Deputy Speaker of Gujarat Legislative Assembly
- Incumbent
- Assumed office 16 February 2026
- Leader of the House (Chief Minister): Bhupendra Patel
- Speaker: Shankar Chaudhary
- Preceded by: Jethabhai Ahir

Member of the Gujarat Legislative Assembly
- In office 2013–Incumbent
- Preceded by: Kishor Vankawala
- Constituency: Surat West

Personal details
- Party: Bharatiya Janata Party

= Purnesh Modi =

Indian politician

Purnesh Modi (born Purnesh Bhootwala) is an MLA from the Gujarat Legislative Assembly and the current Deputy Speaker of the Gujarat Legislative Assembly. He won the by-election for the 13th Legislative Assembly in Gujarat following the death of the then MLA Kishor Vankawala. He lives in the Adajan area of Surat with his family.

== Political career ==
Modi won the by-election held on 4 December 2013 for the Surat West Assembly constituency. He was re-elected from the same seat in the 2017 and 2022 elections.

Rahul Gandhi case

In 2019, Modi filed a criminal defamation case against Wayanad MP Rahul Gandhi for remarks comparing Prime Minister Narendra Modi with fugitives such as Lalit Modi and Nirav Modi.

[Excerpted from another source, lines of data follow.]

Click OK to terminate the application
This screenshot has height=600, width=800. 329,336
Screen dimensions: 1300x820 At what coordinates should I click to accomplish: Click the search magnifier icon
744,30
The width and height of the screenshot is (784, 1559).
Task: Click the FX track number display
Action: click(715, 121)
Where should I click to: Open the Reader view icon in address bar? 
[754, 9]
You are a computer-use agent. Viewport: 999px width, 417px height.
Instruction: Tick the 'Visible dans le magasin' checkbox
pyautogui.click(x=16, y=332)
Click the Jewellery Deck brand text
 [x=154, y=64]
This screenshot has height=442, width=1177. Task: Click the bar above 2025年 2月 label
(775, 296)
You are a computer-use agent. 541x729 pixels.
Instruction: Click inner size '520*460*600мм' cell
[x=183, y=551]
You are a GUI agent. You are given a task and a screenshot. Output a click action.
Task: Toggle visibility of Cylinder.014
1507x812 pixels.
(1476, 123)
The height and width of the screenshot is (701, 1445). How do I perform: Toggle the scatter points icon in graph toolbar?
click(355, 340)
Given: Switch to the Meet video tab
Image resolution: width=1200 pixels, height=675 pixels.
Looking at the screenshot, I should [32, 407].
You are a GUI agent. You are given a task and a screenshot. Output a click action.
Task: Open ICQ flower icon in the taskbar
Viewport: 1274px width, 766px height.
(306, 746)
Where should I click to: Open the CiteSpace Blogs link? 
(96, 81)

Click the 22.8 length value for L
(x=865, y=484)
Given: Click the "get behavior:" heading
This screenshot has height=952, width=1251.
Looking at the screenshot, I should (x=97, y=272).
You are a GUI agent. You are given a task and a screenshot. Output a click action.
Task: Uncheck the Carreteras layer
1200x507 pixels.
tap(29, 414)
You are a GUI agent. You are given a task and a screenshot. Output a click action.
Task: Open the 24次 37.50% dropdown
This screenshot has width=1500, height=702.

Gandhi had remarked, "Why do all thieves, be it Nirav Modi, Lalit Modi or Narendra Modi, have Modi in their names?"

Modi had earlier sought a stay on the case he initiated, which was later lifted after a change of judge.

On 23 March 2023, a Surat court convicted Gandhi and sentenced him to two years' imprisonment. Following the Representation of the People Act, 1951, he was disqualified as a member of the Lok Sabha on 24 March 2023.

On 4 August 2023, the Supreme Court of India stayed Gandhi's conviction pending appeal.